British painter (1910–1974)

Sir Robert Vere Darwin CBE RA RSA (7 May 1910 – 30 January 1974), known as Robin Darwin, was a British artist, President of the Royal Society of Painters in Watercolours, and Rector of the Royal College of Art.

== Life ==
He was the son of the golf writer Bernard Darwin and his wife the engraver Elinor Monsell. One of his sisters was the potter Ursula Mommens. He was a great-grandson of the naturalist Charles Darwin. In 1931, he married artist Yvonne Darby (1900? – 1985).

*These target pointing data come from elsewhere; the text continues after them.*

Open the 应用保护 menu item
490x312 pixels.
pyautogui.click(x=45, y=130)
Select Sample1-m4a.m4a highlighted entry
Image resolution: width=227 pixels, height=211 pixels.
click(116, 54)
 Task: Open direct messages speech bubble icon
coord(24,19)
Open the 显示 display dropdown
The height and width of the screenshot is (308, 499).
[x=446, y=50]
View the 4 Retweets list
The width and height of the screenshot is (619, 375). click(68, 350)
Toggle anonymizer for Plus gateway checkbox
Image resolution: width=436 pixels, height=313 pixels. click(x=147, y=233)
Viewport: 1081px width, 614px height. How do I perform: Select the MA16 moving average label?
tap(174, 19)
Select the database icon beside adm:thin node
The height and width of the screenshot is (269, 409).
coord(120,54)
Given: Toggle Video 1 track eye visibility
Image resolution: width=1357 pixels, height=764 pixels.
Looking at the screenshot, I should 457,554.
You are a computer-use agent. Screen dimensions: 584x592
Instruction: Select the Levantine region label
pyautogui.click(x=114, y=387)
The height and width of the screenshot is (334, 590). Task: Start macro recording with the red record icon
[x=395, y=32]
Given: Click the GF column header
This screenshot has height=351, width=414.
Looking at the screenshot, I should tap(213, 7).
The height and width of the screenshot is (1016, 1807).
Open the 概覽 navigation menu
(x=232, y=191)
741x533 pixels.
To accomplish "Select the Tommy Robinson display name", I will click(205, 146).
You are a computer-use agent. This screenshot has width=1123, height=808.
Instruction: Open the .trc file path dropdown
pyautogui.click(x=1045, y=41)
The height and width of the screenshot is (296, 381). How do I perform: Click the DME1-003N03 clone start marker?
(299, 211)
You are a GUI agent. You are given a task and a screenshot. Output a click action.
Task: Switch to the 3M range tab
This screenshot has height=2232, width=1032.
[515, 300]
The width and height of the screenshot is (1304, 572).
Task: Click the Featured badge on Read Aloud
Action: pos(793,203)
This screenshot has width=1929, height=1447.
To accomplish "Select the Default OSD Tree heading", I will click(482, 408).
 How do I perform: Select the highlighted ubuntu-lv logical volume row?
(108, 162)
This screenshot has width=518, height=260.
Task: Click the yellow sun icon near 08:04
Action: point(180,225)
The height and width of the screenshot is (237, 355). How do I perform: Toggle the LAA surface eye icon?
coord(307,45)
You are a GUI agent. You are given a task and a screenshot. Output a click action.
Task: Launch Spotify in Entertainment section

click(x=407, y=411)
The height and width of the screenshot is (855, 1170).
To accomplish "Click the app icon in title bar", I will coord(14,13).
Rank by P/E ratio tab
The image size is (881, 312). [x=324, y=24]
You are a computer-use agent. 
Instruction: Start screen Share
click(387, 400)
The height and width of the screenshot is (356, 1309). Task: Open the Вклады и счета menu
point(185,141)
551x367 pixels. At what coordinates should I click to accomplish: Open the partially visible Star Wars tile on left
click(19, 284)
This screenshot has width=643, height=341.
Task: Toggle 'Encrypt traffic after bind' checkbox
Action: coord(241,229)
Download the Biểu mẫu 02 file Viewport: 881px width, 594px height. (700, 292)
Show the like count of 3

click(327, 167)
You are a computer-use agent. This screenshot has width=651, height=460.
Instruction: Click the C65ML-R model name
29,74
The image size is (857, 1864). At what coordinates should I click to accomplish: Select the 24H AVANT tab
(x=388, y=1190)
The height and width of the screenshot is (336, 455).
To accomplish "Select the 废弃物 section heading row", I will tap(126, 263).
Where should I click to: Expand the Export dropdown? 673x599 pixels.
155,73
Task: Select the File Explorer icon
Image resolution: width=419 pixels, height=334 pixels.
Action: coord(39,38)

After their divorce, he later married Ginette Hewitt who had been previously married to Lt-Col Kenneth Morton-Evans by whom she had two children.

Darwin was educated at Eton College and Slade School of Fine Art, after which he taught at Eton for five years before designing camouflage in the Ministry of Home Security during the Second World War. After serving as Professor of Fine Art at the University of Durham for two years, he joined the Royal College of Art in 1948, first as principal, then as Rector and Vice-Provost when the college gained university status in 1967. He left this position in 1971 when he became president of the Royal West of England Academy. Throughout his career he also frequently exhibited as well as selling his artwork.

Darwin was made a Commander of the Order of the British Empire in 1954 and was knighted in 1964. He was elected a member of the Royal Academy in 1972.

This charcoal of Robin Darwin was sketched by Canadian artist Arthur Lismer, a member of the Group of Seven. It was given by Darwin to John Bland, former head of McGill's School of Architecture and later Bland gave it to Norman Slater, who studied Architecture at McGill and Industrial Design at the RCA around the same time it was drawn in the early 1950s.